[Problem requirements]:
Where does the string "date" appear? Copy every line of the entries below that holds it.

[Input records]:
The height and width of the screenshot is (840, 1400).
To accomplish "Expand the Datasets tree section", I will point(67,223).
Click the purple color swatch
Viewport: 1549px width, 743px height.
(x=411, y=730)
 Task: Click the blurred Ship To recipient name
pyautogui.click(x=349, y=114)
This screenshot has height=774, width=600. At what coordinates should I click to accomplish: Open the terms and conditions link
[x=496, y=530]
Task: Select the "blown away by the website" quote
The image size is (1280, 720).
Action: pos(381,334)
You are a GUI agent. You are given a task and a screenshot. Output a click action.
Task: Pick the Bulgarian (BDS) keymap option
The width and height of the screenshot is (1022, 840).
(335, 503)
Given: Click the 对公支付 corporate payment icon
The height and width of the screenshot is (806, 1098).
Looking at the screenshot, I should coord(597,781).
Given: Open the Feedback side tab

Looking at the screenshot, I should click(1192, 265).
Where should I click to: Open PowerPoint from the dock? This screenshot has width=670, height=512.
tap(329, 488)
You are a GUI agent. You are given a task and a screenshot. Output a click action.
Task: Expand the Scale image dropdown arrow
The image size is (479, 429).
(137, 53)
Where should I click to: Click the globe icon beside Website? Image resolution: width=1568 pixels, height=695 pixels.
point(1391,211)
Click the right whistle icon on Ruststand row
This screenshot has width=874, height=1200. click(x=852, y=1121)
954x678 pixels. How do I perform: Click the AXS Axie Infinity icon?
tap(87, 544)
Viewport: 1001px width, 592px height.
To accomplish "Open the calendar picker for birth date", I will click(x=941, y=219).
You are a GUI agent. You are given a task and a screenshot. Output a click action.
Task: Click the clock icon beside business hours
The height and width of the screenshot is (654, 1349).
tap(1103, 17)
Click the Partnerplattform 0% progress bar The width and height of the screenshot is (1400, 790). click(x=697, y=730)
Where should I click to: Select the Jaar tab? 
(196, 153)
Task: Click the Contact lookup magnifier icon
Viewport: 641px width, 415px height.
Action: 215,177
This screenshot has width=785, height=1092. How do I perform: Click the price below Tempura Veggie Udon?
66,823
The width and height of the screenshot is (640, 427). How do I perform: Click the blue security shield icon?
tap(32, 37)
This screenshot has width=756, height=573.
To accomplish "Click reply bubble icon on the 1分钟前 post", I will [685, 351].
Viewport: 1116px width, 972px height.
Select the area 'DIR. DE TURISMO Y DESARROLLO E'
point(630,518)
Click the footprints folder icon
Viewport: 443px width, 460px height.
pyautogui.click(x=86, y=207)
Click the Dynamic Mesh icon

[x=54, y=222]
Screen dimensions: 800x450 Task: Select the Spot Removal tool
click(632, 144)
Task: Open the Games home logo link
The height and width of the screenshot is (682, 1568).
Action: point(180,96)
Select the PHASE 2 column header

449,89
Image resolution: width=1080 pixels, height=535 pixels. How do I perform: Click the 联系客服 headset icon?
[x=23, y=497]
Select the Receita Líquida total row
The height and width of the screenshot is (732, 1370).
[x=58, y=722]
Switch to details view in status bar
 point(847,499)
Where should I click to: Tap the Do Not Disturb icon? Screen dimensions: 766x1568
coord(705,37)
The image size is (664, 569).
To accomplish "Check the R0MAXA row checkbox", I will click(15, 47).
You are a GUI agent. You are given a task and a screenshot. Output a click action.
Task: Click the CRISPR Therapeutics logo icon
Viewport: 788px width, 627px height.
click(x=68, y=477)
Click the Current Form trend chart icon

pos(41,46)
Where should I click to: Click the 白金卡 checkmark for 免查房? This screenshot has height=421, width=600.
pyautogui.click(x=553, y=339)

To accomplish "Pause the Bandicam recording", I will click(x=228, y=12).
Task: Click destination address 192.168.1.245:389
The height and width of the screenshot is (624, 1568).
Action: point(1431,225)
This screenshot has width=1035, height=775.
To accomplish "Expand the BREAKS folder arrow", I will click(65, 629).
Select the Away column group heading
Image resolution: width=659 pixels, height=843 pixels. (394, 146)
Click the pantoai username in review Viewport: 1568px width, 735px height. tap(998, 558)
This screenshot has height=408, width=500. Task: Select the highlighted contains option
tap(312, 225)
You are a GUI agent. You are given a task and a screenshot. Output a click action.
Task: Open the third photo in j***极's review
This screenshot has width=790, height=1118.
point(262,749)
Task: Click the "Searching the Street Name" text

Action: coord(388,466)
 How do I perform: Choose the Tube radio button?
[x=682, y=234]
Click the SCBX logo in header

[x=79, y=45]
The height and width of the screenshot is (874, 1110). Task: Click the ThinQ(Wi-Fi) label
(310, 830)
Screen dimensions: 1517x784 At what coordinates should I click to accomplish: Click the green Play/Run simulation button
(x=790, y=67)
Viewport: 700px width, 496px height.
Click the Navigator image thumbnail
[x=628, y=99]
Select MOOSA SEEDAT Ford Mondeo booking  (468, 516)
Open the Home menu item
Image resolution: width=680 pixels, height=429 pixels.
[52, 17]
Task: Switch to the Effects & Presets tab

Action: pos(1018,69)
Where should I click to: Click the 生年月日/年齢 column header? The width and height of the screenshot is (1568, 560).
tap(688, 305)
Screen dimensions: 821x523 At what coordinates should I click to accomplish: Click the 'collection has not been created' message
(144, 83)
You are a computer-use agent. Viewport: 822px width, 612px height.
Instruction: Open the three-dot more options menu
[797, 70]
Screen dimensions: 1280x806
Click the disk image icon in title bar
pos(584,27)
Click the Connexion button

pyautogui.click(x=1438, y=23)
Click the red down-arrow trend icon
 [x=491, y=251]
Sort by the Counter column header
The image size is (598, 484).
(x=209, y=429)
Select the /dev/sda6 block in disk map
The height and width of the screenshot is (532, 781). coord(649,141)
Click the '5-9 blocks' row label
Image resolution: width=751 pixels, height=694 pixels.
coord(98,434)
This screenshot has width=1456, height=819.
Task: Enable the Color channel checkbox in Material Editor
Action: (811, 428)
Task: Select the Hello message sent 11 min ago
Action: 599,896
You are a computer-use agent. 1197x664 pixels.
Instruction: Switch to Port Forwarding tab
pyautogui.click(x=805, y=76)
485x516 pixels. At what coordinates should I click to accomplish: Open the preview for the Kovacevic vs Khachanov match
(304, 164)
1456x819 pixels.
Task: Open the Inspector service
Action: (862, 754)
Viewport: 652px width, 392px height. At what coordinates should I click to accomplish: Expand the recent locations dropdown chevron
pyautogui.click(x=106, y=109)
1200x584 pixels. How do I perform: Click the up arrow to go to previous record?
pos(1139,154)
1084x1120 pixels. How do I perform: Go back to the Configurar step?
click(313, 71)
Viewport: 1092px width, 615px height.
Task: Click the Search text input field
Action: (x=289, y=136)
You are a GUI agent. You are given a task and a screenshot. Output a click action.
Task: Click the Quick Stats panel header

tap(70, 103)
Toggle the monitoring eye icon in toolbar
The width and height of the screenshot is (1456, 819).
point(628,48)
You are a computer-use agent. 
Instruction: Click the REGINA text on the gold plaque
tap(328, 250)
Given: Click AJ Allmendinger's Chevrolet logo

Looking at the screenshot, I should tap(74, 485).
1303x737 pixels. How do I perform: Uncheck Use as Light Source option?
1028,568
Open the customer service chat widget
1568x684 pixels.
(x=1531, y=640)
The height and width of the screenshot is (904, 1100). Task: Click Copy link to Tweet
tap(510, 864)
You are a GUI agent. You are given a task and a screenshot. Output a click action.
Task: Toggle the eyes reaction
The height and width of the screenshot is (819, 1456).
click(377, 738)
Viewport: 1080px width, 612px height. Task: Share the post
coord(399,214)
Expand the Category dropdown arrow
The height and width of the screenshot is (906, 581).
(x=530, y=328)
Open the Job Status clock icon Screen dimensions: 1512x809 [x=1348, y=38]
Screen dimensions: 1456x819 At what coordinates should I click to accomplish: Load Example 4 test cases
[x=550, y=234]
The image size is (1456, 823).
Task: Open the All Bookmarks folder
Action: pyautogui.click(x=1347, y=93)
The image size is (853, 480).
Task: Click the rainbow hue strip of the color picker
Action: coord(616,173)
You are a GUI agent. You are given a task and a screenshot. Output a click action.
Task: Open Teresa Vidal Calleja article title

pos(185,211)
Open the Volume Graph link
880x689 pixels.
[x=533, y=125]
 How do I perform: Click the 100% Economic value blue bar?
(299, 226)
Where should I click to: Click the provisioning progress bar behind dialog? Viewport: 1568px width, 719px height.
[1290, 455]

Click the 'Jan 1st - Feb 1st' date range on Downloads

[Task solution]:
To accomplish "Open the calendar picker for birth date", I will click(x=941, y=219).
Click the 'Jan 1st - Feb 1st' date range on Downloads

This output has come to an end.